Thursday, April 4, 2013

This Forrest Ain't Sweet Like Chocolate

I guess Forrest Gump was right-- you really never do know what you're going to get...

Tom Hanks seems like a pretty cool dude.  So, when I needed to choose a new book, I figured I'd go with a classic Tom Hanks character.  The film Forrest Gump was so fantastic, I couldn't even begin to imagine how great the book would be!

Well, it turns out that Tom Hanks's Forrest is a much kinder and better person than the author intended Forrest Gump to actually be.  The original Forrest swears like a trucker, he's vulgar, he's uncouth, and he's not necessarily a nice guy.  He is self-centered and kind of a pig. What a disappointment.

Winston Groom's concept was interesting enough.  The book is written the way Forrest would speak.  Words are misspelled, misused, and misunderstood.  Forrest wants to start a "srimp" company, for example.  It's clever and really brings you in to Forrest's life.  And, like in the movie, Forrest did play football and he did love Jenny Curran.  But, most of the book is very different from the film, and not in a good way.  Forrest still bumbles from place to place, but he now does so with a Chimpanzee named Sue.  He's arrested 3 or 4 times.  He becomes a professional wrestler.  He meets Nixon who freaks out when he thinks that Forrest is calling him a liar.

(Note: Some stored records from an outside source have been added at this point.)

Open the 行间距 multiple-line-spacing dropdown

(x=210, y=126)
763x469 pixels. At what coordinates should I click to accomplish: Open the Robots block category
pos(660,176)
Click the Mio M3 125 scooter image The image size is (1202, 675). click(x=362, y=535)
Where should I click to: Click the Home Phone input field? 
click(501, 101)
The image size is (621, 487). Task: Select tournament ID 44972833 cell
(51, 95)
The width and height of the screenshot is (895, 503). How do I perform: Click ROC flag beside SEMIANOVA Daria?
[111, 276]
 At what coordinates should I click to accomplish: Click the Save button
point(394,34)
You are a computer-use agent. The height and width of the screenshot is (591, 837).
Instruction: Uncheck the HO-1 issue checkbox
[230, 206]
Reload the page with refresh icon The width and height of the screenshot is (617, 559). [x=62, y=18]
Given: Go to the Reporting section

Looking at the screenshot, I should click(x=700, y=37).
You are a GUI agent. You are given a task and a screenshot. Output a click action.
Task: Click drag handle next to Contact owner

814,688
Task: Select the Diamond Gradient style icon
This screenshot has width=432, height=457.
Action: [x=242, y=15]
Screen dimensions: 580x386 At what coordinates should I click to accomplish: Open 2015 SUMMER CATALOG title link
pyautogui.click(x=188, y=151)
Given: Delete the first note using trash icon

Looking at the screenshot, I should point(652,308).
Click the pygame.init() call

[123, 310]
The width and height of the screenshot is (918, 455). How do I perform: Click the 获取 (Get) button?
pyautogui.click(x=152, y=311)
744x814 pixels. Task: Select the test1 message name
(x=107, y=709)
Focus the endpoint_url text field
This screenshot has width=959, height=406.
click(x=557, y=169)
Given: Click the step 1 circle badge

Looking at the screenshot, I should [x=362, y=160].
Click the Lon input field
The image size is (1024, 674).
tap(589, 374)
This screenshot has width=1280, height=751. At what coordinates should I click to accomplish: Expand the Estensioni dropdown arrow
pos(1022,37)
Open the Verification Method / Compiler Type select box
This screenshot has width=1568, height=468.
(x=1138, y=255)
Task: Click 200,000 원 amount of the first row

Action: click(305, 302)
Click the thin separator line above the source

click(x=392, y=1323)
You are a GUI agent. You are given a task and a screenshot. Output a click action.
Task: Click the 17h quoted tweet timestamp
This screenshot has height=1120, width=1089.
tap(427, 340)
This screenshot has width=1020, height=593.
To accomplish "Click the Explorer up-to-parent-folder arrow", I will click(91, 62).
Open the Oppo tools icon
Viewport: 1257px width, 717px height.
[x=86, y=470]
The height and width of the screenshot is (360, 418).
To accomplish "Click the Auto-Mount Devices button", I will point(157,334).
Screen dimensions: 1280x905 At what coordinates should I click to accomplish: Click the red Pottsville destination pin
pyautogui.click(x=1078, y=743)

There were two things that bothered me about this book.  First, as I said, Forrest isn't a good guy.  It was rather hard to root for him to succeed because he's just not likable.  Because the book is Forrest's story, you  become immersed in the story right away.  But, rather than hoping Forrest will win Jenny's heart, I found myself saying "Jenny, you can do better!"  That's not what Forrest Gump is supposed to be about!  You're supposed to cheer on Forrest, to tell him "Run, Forrest, RUN!" Instead, I was cheering for the bully to give him a pounding.

The other thing that bothered me was the implausibility of the story.  Ok, I get it, the movie was fairly implausible.  But, somehow, it worked.  In the book, the facts just didn't add up.  Forrest is sent to space with Sue because he was arrested and NASA wants to experiment on him.  They crash land in a cannibal colony where they live for four years.  Forrest is later put on a movie set in Hollywood where he ends up accidentally ripping Raquel Welch's dress off and he, Raquel, and Sue end up on the LA Freeway together.  I mean, REALLY?  It's just too unrealistic and the events don't flow.  Somehow, I always felt the movie flowed.

So, what it comes down to is this: for once, I'm instructing you to Skip the Book, Watch the Movie Instead.

Thursday, March 28, 2013

SEW Good!

I haven't posted an entry to this blog in almost two years!  But, I recently received a comment that someone had found it on StumbleUpon and it made me decide to start it back up again.  Though I've not been writing about books, I've sure been reading them!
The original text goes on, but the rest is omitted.